Search engine optimization, or SEO, refers to techniques that are aimed at attracting the attention of search engine crawlers and spiders. Most of the time, this is accomplished through creating content that repeats specific keywords and key phrases a number of times so as to rank higher in search engine indexes. It is highly encouraged that in doing SEO, SEO practitioners keep ethical and steer clear of spamming practices.

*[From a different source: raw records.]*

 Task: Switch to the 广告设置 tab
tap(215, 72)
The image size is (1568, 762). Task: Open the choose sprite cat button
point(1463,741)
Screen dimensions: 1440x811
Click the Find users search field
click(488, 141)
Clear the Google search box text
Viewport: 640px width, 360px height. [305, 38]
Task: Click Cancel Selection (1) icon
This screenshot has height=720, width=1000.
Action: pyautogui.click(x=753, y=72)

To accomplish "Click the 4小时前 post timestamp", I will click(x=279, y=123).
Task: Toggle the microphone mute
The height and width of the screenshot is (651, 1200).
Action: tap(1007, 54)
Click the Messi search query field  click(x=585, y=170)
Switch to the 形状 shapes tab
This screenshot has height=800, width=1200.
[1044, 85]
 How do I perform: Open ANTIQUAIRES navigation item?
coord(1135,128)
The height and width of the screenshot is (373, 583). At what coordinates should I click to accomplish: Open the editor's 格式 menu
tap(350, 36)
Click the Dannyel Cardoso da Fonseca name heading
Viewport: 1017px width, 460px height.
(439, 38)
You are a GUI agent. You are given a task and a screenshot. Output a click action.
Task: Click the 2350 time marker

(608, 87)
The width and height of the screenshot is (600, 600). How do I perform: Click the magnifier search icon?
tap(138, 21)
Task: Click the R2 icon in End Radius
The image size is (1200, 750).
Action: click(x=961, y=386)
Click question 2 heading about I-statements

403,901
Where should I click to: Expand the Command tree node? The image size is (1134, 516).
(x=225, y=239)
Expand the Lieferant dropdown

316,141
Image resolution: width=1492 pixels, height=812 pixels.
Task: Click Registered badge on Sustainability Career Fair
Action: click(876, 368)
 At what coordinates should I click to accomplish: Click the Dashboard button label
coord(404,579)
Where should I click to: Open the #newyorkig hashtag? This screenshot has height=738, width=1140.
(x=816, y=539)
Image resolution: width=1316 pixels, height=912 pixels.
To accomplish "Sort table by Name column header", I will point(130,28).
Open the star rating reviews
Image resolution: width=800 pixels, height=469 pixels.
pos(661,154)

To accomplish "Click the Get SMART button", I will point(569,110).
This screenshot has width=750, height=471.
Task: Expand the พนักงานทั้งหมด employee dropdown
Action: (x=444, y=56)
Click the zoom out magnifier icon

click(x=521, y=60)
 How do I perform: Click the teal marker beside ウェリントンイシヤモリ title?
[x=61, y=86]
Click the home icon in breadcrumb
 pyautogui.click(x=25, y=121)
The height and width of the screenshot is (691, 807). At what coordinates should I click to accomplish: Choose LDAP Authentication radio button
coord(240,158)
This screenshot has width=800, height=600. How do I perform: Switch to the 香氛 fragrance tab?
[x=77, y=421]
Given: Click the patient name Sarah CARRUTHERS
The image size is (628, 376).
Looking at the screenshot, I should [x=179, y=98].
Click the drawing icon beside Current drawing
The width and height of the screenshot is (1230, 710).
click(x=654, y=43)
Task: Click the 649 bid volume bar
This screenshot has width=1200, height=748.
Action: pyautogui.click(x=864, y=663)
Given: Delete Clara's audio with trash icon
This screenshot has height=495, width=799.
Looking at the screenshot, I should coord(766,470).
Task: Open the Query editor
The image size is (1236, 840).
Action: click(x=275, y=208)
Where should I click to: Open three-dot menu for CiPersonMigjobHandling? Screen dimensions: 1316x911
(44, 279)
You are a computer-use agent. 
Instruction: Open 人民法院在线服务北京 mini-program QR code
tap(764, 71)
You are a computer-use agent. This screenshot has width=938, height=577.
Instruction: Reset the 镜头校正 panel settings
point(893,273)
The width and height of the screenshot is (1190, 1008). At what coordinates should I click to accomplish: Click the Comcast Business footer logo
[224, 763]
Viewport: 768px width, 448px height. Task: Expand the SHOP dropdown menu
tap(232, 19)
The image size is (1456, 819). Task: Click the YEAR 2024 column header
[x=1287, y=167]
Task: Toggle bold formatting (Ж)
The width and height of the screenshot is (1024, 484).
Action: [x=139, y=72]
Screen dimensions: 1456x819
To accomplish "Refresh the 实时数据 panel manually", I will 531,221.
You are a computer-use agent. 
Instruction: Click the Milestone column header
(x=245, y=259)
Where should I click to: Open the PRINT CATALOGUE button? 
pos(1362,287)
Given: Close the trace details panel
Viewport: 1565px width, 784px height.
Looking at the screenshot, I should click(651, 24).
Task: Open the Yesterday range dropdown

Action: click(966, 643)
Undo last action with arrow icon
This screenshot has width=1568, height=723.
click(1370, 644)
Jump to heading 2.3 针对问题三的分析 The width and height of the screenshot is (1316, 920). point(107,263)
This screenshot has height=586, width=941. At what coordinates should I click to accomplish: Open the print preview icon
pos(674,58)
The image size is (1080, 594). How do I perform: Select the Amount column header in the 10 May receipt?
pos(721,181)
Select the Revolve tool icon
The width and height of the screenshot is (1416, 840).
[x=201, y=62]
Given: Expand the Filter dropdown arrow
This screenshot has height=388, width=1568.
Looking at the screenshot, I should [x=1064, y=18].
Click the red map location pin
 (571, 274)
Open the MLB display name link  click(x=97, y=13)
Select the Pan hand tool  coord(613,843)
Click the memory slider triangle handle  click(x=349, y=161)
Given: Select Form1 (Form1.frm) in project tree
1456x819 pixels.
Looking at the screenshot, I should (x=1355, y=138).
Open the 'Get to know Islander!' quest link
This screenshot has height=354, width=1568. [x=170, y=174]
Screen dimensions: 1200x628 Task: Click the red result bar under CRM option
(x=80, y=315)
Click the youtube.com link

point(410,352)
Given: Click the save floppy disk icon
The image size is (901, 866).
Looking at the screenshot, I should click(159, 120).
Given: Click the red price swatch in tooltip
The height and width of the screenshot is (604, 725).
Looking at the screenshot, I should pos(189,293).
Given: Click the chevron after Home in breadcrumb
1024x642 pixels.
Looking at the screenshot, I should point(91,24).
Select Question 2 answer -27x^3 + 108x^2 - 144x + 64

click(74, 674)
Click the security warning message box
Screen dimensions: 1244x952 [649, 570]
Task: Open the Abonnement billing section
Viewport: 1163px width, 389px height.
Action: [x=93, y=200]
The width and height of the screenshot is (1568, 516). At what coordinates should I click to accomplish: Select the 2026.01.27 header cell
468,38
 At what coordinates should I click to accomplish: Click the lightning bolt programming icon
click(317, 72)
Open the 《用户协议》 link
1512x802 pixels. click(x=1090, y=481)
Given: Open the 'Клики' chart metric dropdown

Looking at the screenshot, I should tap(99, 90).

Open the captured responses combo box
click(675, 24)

Specifically, no spamming.
However, in their attempts to create more and more material for the same site, which most times, involve the same keywords and phrases; or in attempts to get higher site rankings and better indexing results, some SEO practitioners use spamming methods.
Some of these methods are hiding repeated keywords in the site code, even hiding them in plain site simply by matching the font color and the background color; resorting to the use of miniscule font sizes, so as to hide repetitive and senseless keywords; using mirror sites for the simple reason of returning more hits; link farming, which are site pages that have no other purpose than to link to the respective sites; using doorway pages, which have little to no content apart from a plethora of keywords (these are usually sites that serve no other purpose than link people to the actual site); redirecting the user to sites laden with keywords, then taking them back to the actual site, etc.
Over time, search engines caught wind of these spamming practices and have created ways of detecting them. When detected, sites get penalized, either by getting their indexes reduced, thus lowering their ranking, or by being flagged and banned by the search engine altogether.
It’s easy to see the appeal of SEO spamming, but in the long run, it actually proves itself to be counter productive. There’s nothing better than good old fashioned, honest SEO content.